News reporters work as a part of team including analysts, correspondents, and researchers to share the news with television news and radio listeners. Reporters investigate relevant story leads, examine relevant documents and data, monitor events and conduct interviews. Some reporters write their own material while others have assistance from researchers, writers and editors.
News reporters spend part of their time in the field, even filing stories remotely via laptops and phones. They also work in offices following up on calls, compiling researched material and writing detailed news reports and stories. A news reporter may be employed by a television, radio station, newspaper or online organization.
News reporters generally hold at least a bachelor’s degree in a related area, and some reporters hold multiple degrees in specialty areas such as finance, economics or political science. Typically, a news reporter candidate should earn a bachelor’s degree in a relevant area of study, such as journalism or communications.

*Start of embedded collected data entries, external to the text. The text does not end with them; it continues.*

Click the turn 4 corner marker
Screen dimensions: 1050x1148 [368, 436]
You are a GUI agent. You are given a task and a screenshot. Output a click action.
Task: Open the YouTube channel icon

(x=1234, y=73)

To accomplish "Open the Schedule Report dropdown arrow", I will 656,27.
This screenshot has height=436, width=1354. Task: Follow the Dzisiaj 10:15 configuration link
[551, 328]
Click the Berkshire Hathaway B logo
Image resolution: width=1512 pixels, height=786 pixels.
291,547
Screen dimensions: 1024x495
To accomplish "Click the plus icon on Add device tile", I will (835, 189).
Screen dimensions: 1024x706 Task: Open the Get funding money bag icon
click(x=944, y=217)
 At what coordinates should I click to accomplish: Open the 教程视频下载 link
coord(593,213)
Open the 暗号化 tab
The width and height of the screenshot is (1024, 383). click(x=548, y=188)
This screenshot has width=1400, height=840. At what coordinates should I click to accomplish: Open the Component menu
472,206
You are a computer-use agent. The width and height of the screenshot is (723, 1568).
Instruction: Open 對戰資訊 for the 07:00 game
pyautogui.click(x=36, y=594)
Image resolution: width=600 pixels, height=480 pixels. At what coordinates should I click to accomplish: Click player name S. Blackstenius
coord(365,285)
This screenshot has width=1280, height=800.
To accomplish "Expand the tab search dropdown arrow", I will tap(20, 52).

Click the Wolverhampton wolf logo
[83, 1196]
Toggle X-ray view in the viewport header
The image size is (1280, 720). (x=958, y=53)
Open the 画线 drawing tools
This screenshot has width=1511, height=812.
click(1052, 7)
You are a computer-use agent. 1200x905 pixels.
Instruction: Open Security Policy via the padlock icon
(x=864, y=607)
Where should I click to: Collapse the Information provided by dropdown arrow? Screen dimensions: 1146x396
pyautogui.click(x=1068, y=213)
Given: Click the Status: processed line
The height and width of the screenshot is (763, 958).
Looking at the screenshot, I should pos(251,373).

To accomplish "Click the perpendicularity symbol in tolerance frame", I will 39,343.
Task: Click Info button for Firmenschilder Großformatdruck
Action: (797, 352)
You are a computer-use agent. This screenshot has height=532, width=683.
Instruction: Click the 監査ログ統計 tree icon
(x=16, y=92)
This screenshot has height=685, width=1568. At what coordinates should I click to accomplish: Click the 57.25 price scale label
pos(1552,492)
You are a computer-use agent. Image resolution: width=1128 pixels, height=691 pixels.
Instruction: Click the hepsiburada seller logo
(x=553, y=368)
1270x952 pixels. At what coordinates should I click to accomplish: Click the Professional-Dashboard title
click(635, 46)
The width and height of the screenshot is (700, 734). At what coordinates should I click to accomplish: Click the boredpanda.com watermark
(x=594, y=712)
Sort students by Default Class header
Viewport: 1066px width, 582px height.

A master’s or doctorate in journalism provides for greater job opportunities and higher levels of income. Fluency in a commonly spoken foreign language is generally seen as a plus in this industry.
News reporters start with an idea or lead and follow it through until the story is reported or abandoned. Investigative news reporters examine current issues, sometimes even working alongside police and other professionals. These reporters research background information, conduct interviews and report on the situation.
General assignment news reporters cover almost any pertinent issue. They may have news leads assigned to them or have the opportunity to explore their own ideas. Other reporters specialize in certain areas such as politics, crime, foreign affairs or business news. These specialty reporters often have career experience and/or education in these areas.
News reporters are responsible for many different job tasks including:
Some news reporters are required to act quickly and respond immediately to events as they occur. Other reporters may spend weeks or even months investigating a particular lead and creating a relevant news story.
The Bureau of Labor Statistics notes that while competition is expected to remain keen in large metropolitan areas, other opportunities will become available through smaller local news and online organizations. Due to economic conditions and the consolidation of publishing and news organizations, this profession is expected to experience a slight decline, about 6% in job opportunities through 2018.
According to the Department of Labor, salaries in this industry vary greatly depending on employers and locale. In general, the average salary for a news reporter is almost $35,000 annually. Salaries range from over $20,000 to around $54,000 per year, with a small number of news reporters earning in excess of $77,000.